GoogleCloudPlatform / covid-19-open-data

Datasets of daily time-series data related to COVID-19 for over 20,000 distinct locations around the world.
Apache License 2.0
471 stars 130 forks source link

Some entries in index.csv appear to be incorrect #156

Closed winwiz1 closed 4 years ago

winwiz1 commented 4 years ago

Hi,

I assume a Level 2 or Level 3 entry in index.csv refers to a subregion2_name or locality_name respectively - with both being located within a state/province L1 area denoted by subregion1_name. This led me to presume the index literal for L2 and L3 entries should be in a form L0_L1_L2/3.

I tried to verify this assumption but in README the the links schema documentation and data loading tutorial under the Notes about the data heading are broken. Is the assumption correct?

The folowing L2 and L3 indexes don't comply with the L0_L1_L2/3 format:

LY_NQ
LY_SR
LY_ST
UA_KBP
owahltinez commented 4 years ago

Thanks for reporting this! You are mentioning multiple issues here, let me try to answer them one at a time.

I assume a Level 2 or Level 3 entry in index.csv refers to a subregion2_name or locality_name respectively - with both being located within a state/province L1 area denoted by subregion1_name. This led me to presume the index literal for L2 and L3 entries should be in a form L0_L1_L2/3.

This is almost right. The only thing that is not true is that L3 is a "special cases" level.
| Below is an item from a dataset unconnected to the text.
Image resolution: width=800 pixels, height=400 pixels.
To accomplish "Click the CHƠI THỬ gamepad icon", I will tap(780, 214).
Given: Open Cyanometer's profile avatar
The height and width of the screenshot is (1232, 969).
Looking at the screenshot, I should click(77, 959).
Most of the time it refers to a city, which is likely to be located within an L1 or L2 region, but that may not always be the case.
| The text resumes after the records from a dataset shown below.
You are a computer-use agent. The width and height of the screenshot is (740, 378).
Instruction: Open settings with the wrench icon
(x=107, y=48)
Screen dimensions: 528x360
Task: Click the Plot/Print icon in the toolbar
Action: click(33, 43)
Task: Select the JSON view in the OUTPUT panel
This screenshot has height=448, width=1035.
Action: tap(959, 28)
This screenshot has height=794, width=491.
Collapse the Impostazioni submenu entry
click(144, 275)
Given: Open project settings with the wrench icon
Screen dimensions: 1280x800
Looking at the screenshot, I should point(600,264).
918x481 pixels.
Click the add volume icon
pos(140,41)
I tried to verify this assumption but in README the the links schema documentation and data loading tutorial under the Notes about the data heading are broken. Is the assumption correct?

We will fix the links. The link to the schema should point to this: https://github.com/GoogleCloudPlatform/covid-19-open-data/blob/main/docs/table-index.md.

The folowing L2 and L3 indexes don't comply with the L0_L1_L2/3 format:

The Libya subregions are indeed a bug, we will fix those. Unfortunately, UA_KBP appears to be a special case since it's a city but it's reported as admin level 1: https://en.wikipedia.org/wiki/ISO_3166-2:UA.

owahltinez commented 4 years ago

The pull request I'm about to submit will close this issue, but feel free to reopen if you have any more questions.

winwiz1 commented 4 years ago

Thank you for the clarification and for the fixes.

Unfortunately, UA_KBP appears to be a special case since it's a city but it's reported as admin level 1: https://en.wikipedia.org/wiki/ISO_3166-2:UA.

The ISO standard you referred to states the city is at the level 1, as mentioned above. This is correctly reflected in index.csv by the index UA_30 having aggregation_level=1. The index UA_KBP seems to refer to the same city with the same wikidata=Q1899 placing the city additionally at the level 3 and leading to the entries with duplicating case counts in epidemiology.csv:

2020-09-09,UA_30,310,4,84,,15821,250,4910,
2020-09-09,UA_KBP,310,4,84,,15821,250,4910,
owahltinez commented 4 years ago

That's correct, UA_30 is equivalent to UA_KBP. We're trying to indicate that UA_KBP is a city, whereas UA_30 is an admin level 1 region.

They are both the same, but if we omitted UA_KBP it would be hard to find for someone who is looking for cities. Whereas you can currently search for aggregation_level=3 and find cities from all around the world regardless of whether they are descendants of levels 0, 1 or 2.